» ЧТО НУЖНО СДЕЛАТЬ
Прочитайте ниже отрывок текста о богословии и гностиках. Какую роль, согласно этому отрывку, гностики приписывали теоретическому знанию?

» ОТРЫВОК ТЕКСТА
——————————
Гностики приписывали теоретическому знанию исключительно высокую роль, но в христианстве роль богословия как знания об откровении никак не может подменять собой само откровение. Богословие по своему предназначению должно содействовать приближению людей к Богу, но от того, что оно одержало победу над системой гностического знания, границы его действия ничуть не расширились. Церковь получила возможность осознать, сколь большое значение могут сыграть философия и богословие в случае разногласий при теоретическом осмыслении христианской истины. Но, вместе с тем, безрезультатностью гностических устремлений был явлен предел, за который богословие выходить не может.
——————————
» ВЫДЕРЖКА ИЗ ДАННЫХ

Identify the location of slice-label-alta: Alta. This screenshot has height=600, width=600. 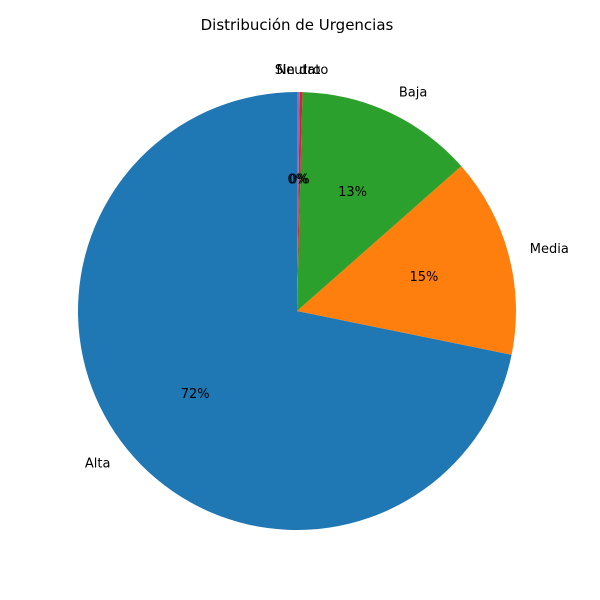
(98, 464).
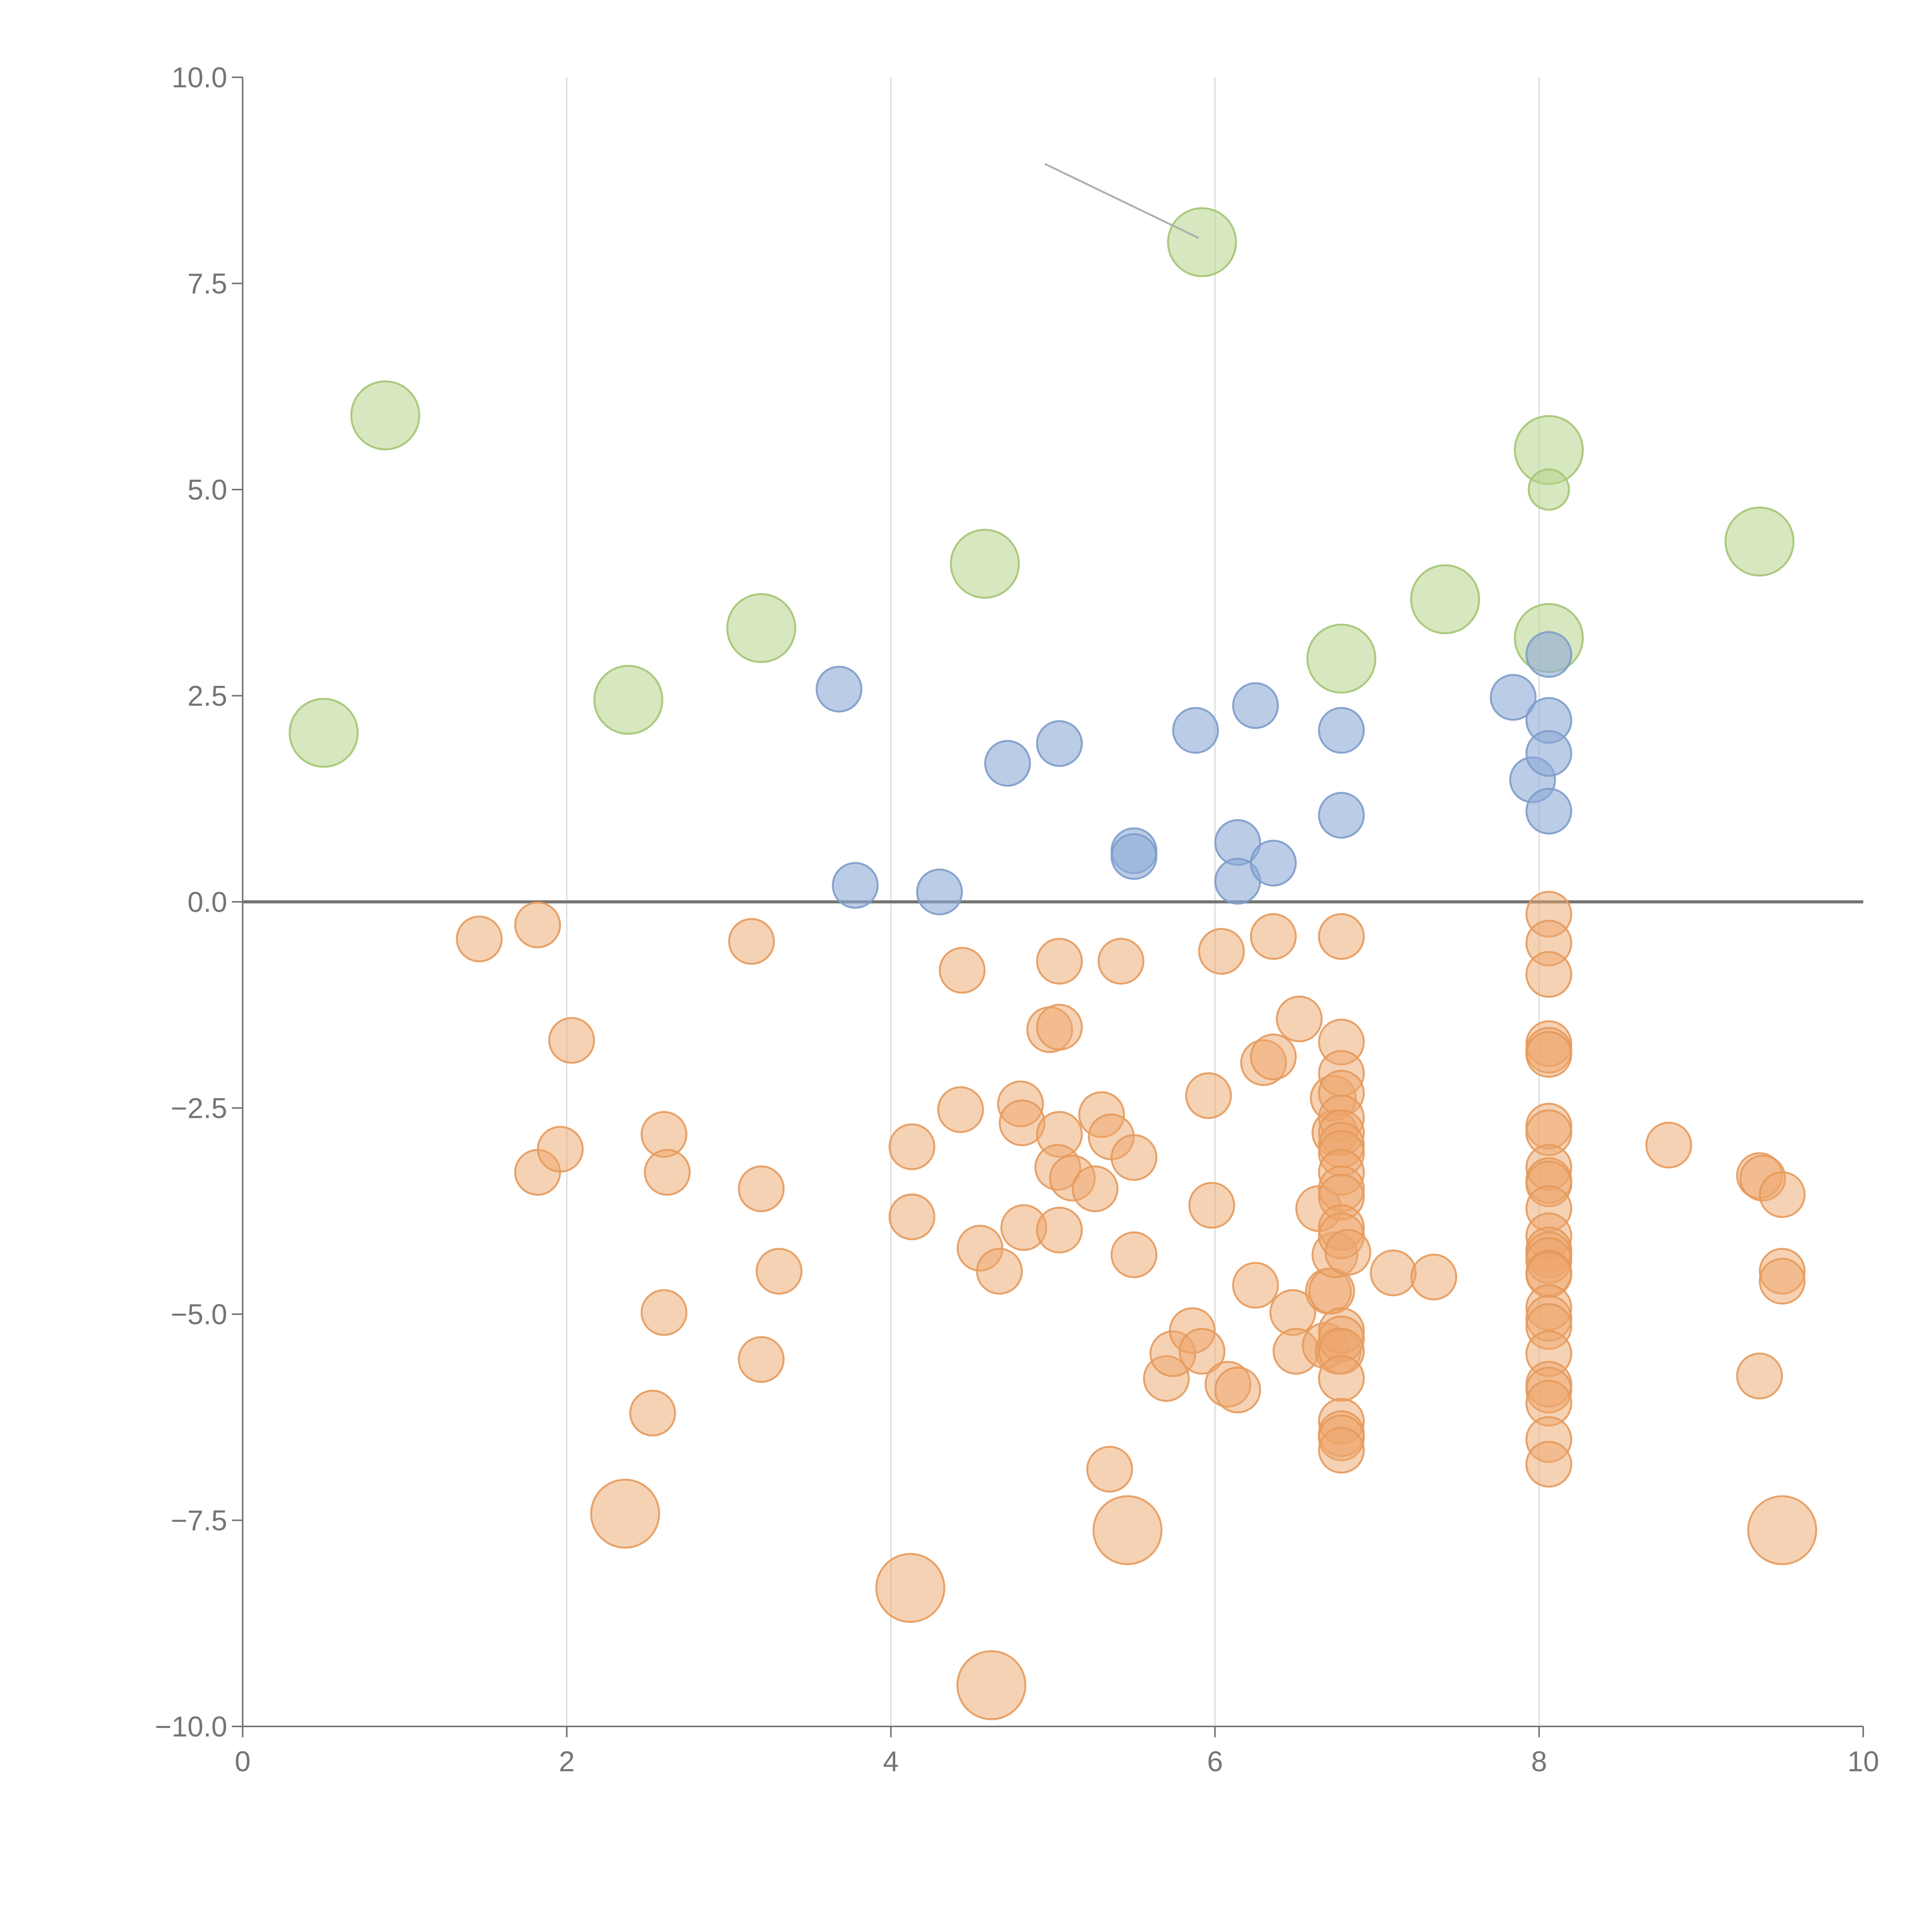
——————————
» ОТВЕТ НА ЗАДАНИЕ
Гностики приписывали теоретическому знанию исключительно высокую роль.